Partager la publication "Le mètre a-t-il été mesuré ?"
Par Tassot Dominique
Résumé : Notre mètre est la dix-millionnième partie du quart du méridien terrestre, enseigne-t-on, établi comme étalon suite à une décision de l’Assemblée constituante du 26 mars 1791. Puis il fut imposé par la Convention comme unité officielle le 18 germinal An II (1795). Or la mesure sur le terrain d’un arc de méridien allant de Dunkerque à Barcelonne n’avait pu s’achever, vu les remous d’une Assemblée révolutionnaire qui crut bon de supprimer l’Académie des Sciences en 1793. En réalité, cette mesure était parfaitement inutile puisque le méridien avait été mesuré au Pérou sous Louis XV. Il suffisait donc de diviser la mesure du méridien, déjà connue en toises, pour fixer la longueur du mètre.
À la suite de Descartes, les hommes des Lumières abandonnèrent l’idée que les autres êtres, dans l’univers, avaient été créé pour l’homme. Or si la nature n’avait pas été ajustée sur l’homme, c’était à l’homme de se plier à elle.

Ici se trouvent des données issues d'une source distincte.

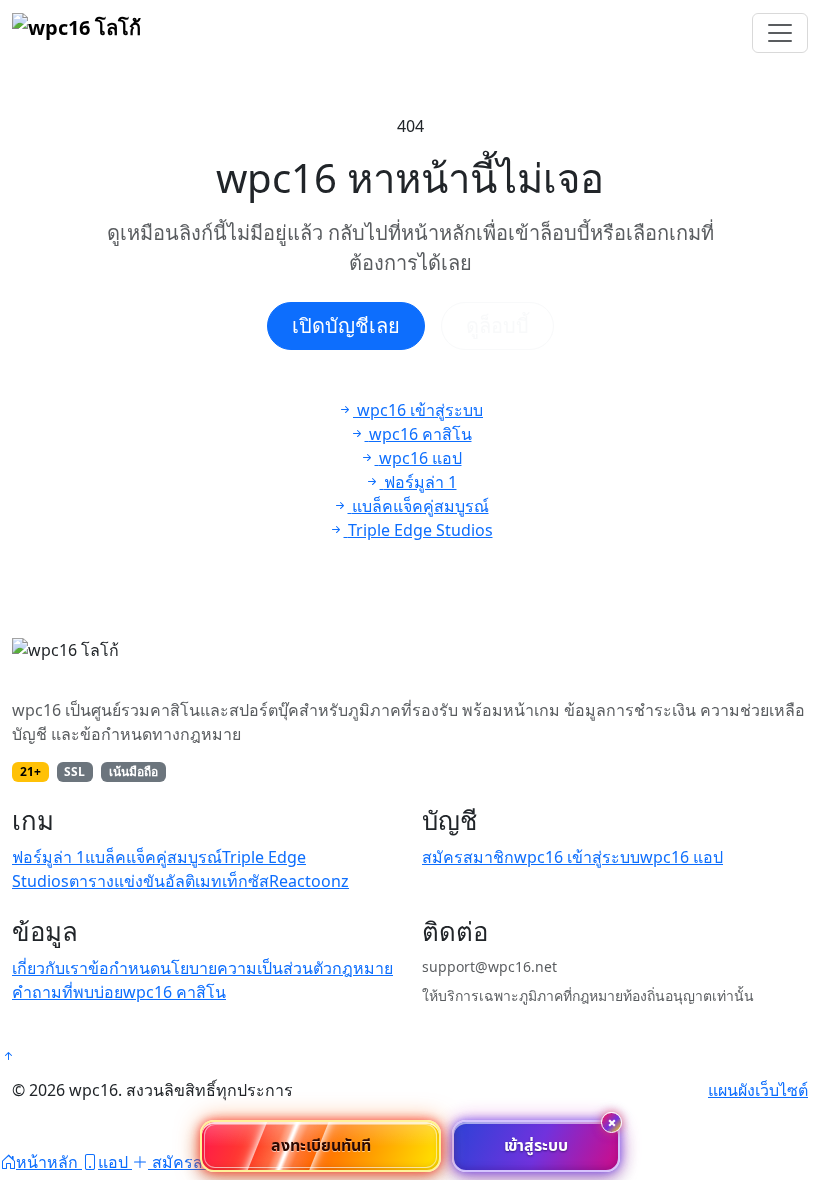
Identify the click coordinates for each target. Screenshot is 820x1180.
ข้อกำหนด (124, 968)
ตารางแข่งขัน (117, 881)
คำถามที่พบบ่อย (67, 992)
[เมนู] (780, 33)
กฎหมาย (362, 968)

Ainsi s’explique la substitution du mètre à la toise. Le Rapport sur la vérification du mètre qui doit servir pour la fabrication des mesures républicaines, le 18 messidor An II (7 juillet 1795), commençait par ces mots :
« L’Assemblée Nationale Constituante, ayant voulu établir un système de poids et mesures qui eût sa base dans la nature, et qui, par sa simplicité et sa généralité, pût mériter d’être adopté par toutes les nations instruites, décréta que les mesures et les poids seraient tous rapportés à une unité principale de mesures linéaires, et qu’on prendrait pour cette unité, qui serait appelée mètre, la dix-millionième partie de la distance comprise depuis le pôle de la terre jusqu’à l’équateur1. »

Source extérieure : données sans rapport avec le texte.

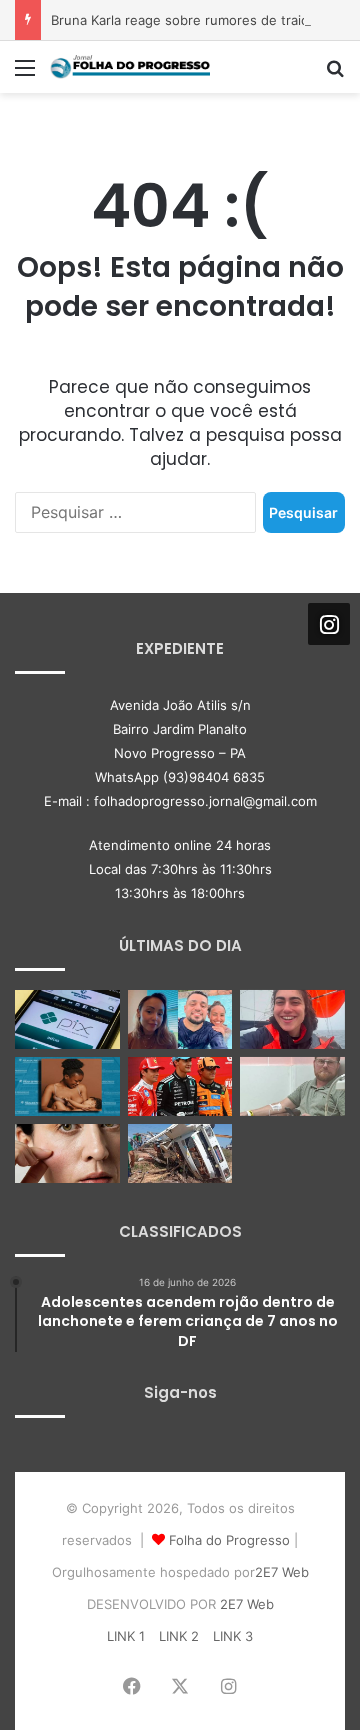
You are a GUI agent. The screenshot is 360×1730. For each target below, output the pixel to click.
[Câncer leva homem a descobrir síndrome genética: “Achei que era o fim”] (292, 1086)
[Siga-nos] (329, 623)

Il s’agissait bien d’établir un étalon universel. L’homme n’étant plus conçu que comme une particularité dans l’univers, cet étalon serait donc pris directement dans la nature. Le Rapport lu à l’Académie le 19 mars 1791 notait à ce sujet :
« On peut réduire à trois les unités qui paraissent les plus propres à servir de base : la longueur du pendule (battant une seconde à 45 degrés de latitude), un quart de cercle de l’équateur, enfin un quart de méridien terrestre. La longueur du pendule a paru en général la préférable ; elle présente l’avantage d’être plus facile à déterminer, et par conséquent à vérifier, si quelques accidents arrivés aux étalons en amenait la nécessité. De plus ceux qui voudraient adopter cette mesure déjà établie chez un autre peuple, ou qui, après l’avoir adoptée, auraient besoin de la vérifier, ne seraient pas obligés d’envoyer des observateurs à l’endroit où la première opération aurait été faite (signé Borda, Lagrange, La Place, Monge, Condorcet)2. »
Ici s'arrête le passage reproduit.